Мэр в ярости? Мэр желает ареста индейцев? Мошенничество?! Превосходное обвинение! Лучше не придумать! Если Кристофер Дрекстон всё сделает как надо, если этот зажравшийся хлыщ, наш доблестный мэр, гореть ему в аду, останется доволен — это, друзья мои, шанс сохранить за собой тёплое местечко шерифа.

— Эй, вы трое!

Индейцы постарше оборачиваются.

— А ну-ка, слезайте с лошадей! Живо!

Старики остаются в сёдлах. Третий, молодой, времени зря не теряет — издаёт пронзительный дикарский визг, от которого закладывает уши у всех отсюда до Флориды, вбивает пятки в бока гнедого мерина — и с места бросает того в галоп. Видать, родился в седле, ублюдок.

— Стоять!

Куда там! Индеец уже несётся к проулку между мэрией и домом голландца Ван дер Линдена. Шериф хватается за револьвер. Увы, Дрекстон давно не практиковался в обращении с оружием: «Смит-Вессон» застревает в кобуре.

Потеха!

Дрекстон рычит, что твой медведь. Дёргает револьвер изо всех сил — сил много, наел на яблочных пирогах. С громким треском кобура лопается по шву. Шериф вскидывает револьвер, освобождённый из кожаного плена, не целясь, палит вслед беглецу. Опустошив барабан, стоит в облаке порохового дыма. Тяжко дышит, по лбу стекают капли пота, путаются в бровях.

Топот копыт стихает в дальнем конце проулка.

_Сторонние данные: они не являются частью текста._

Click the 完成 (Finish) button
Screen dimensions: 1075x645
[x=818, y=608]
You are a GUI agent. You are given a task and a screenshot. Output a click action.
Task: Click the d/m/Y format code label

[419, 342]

Как ни странно, шериф кое в кого попал. В молодого индейца — вряд ли, зато досталось другим. Старик-вождь горбится в седле, зажав ладонью простреленное плечо. Шаман, даром что сам немолод, птицей слетает с коня, помогает Горбатому Бизону спешиться. Извлекает чистую тряпицу из потёртой кожаной сумки с бахромой, убирает ладонь вождя от раны, начинает перевязку.

А во дворе дома владельца лесопилки вопит-надрывается Йон Ван дер Линден — средний сын хозяина. Выбежал на выстрелы: посмотреть одним глазком, что творится.

— А-а-а! Убили! Меня убили!

Посмотрел, значит.

— Умираю!

У парня прострелено плечо — левое, навылет, в точности как у вождя. И за что шериф невзлюбил эту часть тела, сэр? На смертельную рана никак не тянет. Из индейца крови даже больше натекло. Чего, спрашивается, так орать?

Впрочем, сегодня все орут. День такой.

Из дома вылетает дородная миссис Ван дер Линден, мамаша Йона. Выясняется, что до сих пор настоящего ора никто не слышал. Начинается форменный бедлам: все дерут глотку, бранят друг друга, нет, враг врага, а враг тут всякий каждому. Кто-то спешит за доктором — за Стрэтчем и Беннингом сразу, потому что раненых двое. На выстрелы прибегает пятёрка добровольцев, которых оставили в городе для поддержания порядка и законности.

Нет, четвёрка. Один, самый умный, зарыл в землю томагавк служебного долга.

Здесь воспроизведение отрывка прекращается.